* Assigned task *
Below is a set of entries; give all of them again exactly.

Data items
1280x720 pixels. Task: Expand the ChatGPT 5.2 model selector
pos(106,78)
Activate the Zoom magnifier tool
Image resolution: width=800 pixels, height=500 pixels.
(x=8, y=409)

* Answer box *
1280x720 pixels. Task: Expand the ChatGPT 5.2 model selector
pos(106,78)
Activate the Zoom magnifier tool
Image resolution: width=800 pixels, height=500 pixels.
(x=8, y=409)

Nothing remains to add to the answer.